Web Scrape Indeed For Popular Programming Languages Of Data Scientist Jobs

Published in

Analytics Vidhya

3 min readNov 20, 2019

Introduction

On the journey of pursuing my career, I tend to think what would be the most important programming language I should focus on. With more than a hundred of programming languages in the world, choosing which language to learn and specialized in can be difficult and overwhelming. In this article, I am going to present my findings from Indeed web scraping for the top 100 data scientist jobs and go through the steps.

The full code can be found in my github: https://github.com/ailing123/Indeed-Web-Scraping

Tools

python using beautifulsoup

Methodology

Decide which programming languages and cities to compare for data scientist jobs.

I choose 13 languages: C, C++, Java, Javascript, Python, R, SQL, Hadoop, Hive, Pig, Spark, AWS and Tableau

I choose 8 Locations : San Francisco, Los Angeles, New York, Boston, Chicago, Austin, DC and orange county

2. Scrape Indeed web page

3. Use regular expression to find out those programming languages in the job description

4. Make them into functions to get the links of each city easily

5. Visualize the result

Findings

Top 3 popular languages for data scientist jobs: Python, R, SQL

2. In most cities, Python is the most popular one. Nevertheless, SQL in orange county outstands python

3. Tableau has a high demanding too. It is a important visualization tool that we should definitely learn

Step 1: Load necessary packages

from bs4 import BeautifulSoup
import urllib
import re
import pandas as pd
import requests
from urllib.request import urlopen
import seaborn as sns
import matplotlib.pyplot as plt

Step 2: Web Scape Indeed for data scientist jobs

Here, I am scraping Indeed mobile page since it has a easier page layout which is shown below:

By getting into all the job links, we can extract the job descriptions for each job in each link. Here, the example is getting the data scientist jobs in Los Angeles.

url = "https://www.indeed.com/m/jobs?q=%22data+scientist%22&l=los+angeles&start=0"
page = urlopen(url)
soup = BeautifulSoup(page, 'lxml')
all_matches = soup.findAll(attrs={'rel':['nofollow']})
for i in all_matches:
    jd_url = 'http://www.indeed.com/m/'+i['href']
    response = requests.get(jd_url)
    jd_page = response.text
    jd_soup = BeautifulSoup(jd_page, 'lxml')
    jd_desc = jd_soup.findAll('div',attrs={'id':['desc']})

Step 3: Find out the programming language using regular expression and count them

Initialized the count of each languages to zero. After that, use regular expression to find out those programming languages in the job description. If we find the language mentioned in the job description, we add it to the count. Here, I showed how I get the count of python.

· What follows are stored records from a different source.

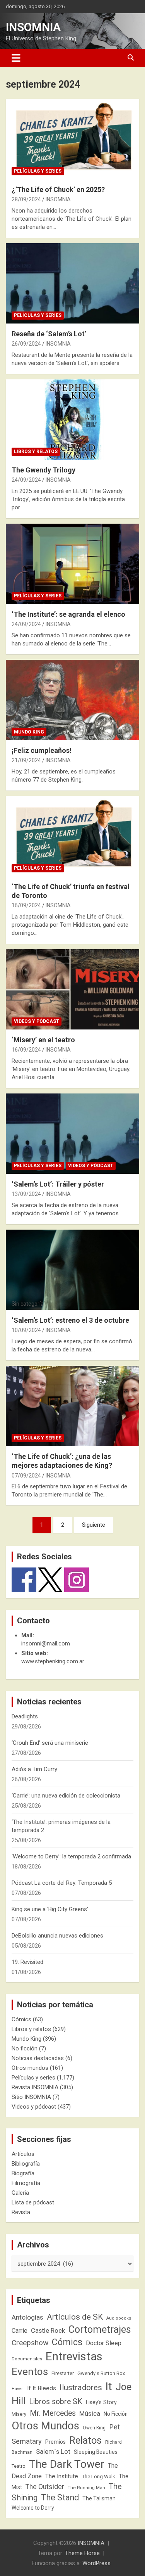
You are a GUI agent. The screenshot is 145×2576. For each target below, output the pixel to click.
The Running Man (86, 2487)
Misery (19, 2414)
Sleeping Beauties (96, 2452)
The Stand (60, 2497)
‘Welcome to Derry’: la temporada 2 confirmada (71, 1856)
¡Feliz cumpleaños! (42, 750)
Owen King (94, 2428)
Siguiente (93, 1524)
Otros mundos (30, 2067)
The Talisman (99, 2498)
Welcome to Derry (33, 2508)
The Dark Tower (66, 2464)
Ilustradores (81, 2387)
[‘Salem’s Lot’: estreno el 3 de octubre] (72, 1269)
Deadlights (25, 1716)
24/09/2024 (26, 480)
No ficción (25, 2048)
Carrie (19, 2330)
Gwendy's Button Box (101, 2373)
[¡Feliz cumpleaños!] (72, 699)
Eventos (30, 2371)
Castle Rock (48, 2330)
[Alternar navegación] (16, 58)
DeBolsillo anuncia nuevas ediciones (57, 1935)
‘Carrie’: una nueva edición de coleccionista (66, 1795)
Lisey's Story (101, 2402)
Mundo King (29, 732)
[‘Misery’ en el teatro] (72, 989)
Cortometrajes (99, 2329)
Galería (20, 2192)
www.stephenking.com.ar (52, 1661)
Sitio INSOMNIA (31, 2096)
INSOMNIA (33, 27)
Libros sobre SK (55, 2401)
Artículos (23, 2153)
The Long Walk (98, 2476)
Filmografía (26, 2183)
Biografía (23, 2173)
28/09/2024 (26, 199)
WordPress (96, 2563)
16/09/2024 (26, 905)
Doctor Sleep (103, 2343)
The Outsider (45, 2487)
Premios (55, 2442)
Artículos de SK (75, 2317)
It (109, 2386)
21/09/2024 (26, 760)
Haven (18, 2388)
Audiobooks (118, 2318)
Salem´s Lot (53, 2451)
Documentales (27, 2358)
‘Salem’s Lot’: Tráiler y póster (58, 1184)
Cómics (21, 2019)
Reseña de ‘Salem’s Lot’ (49, 334)
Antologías (27, 2317)
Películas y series (37, 171)
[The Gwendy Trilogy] (72, 419)
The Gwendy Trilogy (43, 470)
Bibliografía (26, 2163)
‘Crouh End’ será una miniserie (50, 1742)
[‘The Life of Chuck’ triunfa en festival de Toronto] (72, 836)
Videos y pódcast (36, 1021)
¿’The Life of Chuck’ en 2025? (58, 189)
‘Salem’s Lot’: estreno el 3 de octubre (70, 1320)
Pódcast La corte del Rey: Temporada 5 (62, 1882)
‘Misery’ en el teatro (43, 1040)
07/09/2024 (26, 1475)
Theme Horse (82, 2553)
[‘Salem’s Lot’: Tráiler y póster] (72, 1133)
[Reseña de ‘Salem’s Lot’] (72, 283)
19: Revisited (27, 1961)
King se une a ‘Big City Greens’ (50, 1909)
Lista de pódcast (33, 2202)
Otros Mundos (45, 2425)
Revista (21, 2212)
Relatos (85, 2440)
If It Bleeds (41, 2388)
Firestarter (62, 2373)
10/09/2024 (26, 1330)
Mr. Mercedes (53, 2413)
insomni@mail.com (45, 1643)
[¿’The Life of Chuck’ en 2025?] (72, 139)
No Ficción (116, 2414)
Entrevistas (74, 2356)
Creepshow (30, 2342)
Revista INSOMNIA (35, 2087)
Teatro (19, 2466)
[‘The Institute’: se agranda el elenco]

sum_py = 0python = re.findall(r'[\/\b]?[Pp]ython[\s\/,]?', str(jd_desc))sum_py = sum_py + len(python)

Step 4: Put the count into a dataframe

df=pd.DataFrame({'language':["C","C++","Java","Javascript","Python","R","SQL","Hadoop","Hive","Pig","Spark","AWS","Tableau"],
'count':[sum_C,sum_Cplus,sum_java,sum_javascript,sum_py,sum_r,sum_sql,sum_hadoop,sum_hive,sum_pig,sum_spark,sum_aws,sum_tableau]})

Step 5: Visualize the result

I am using seaborn to visualize the dataframe.

f, axes = plt.subplots(4, 2, figsize=(20, 20))
sns.despine(left=True)


sns.barplot(x='language', y='count', data=df_losangeles,ax=axes[0, 0]).set_title('Los Angeles',fontsize=20)
sns.barplot(x='language', y='count', data=df_sanfrancisco,ax=axes[0, 1]).set_title('San Francisco',fontsize=20)
sns.barplot(x='language', y='count', data=df_newyork,ax=axes[1, 0]).set_title('New York',fontsize=20)
sns.barplot(x='language', y='count', data=df_boston,ax=axes[1, 1]).set_title('Boston',fontsize=20)
sns.barplot(x='language', y='count', data=df_chicago,ax=axes[2, 0]).set_title('Chicago',fontsize=20)
sns.barplot(x='language', y='count', data=df_austin,ax=axes[2, 1]).set_title('Austin',fontsize=20)
sns.barplot(x='language', y='count', data=df_dc,ax=axes[3, 0]).set_title('DC',fontsize=20)
sns.barplot(x='language', y='count', data=df_orange_county,ax=axes[3, 1]).set_title('Orange County',fontsize=20)

Conclusion

To sum up, Python and SQL seems to be widely used for data scientists nowadays. The skill frequencies of different programming languages might differ in different locations. Knowing where you would like to work and focus more on those top languages will definitely give you a higher opportunity of landing a job.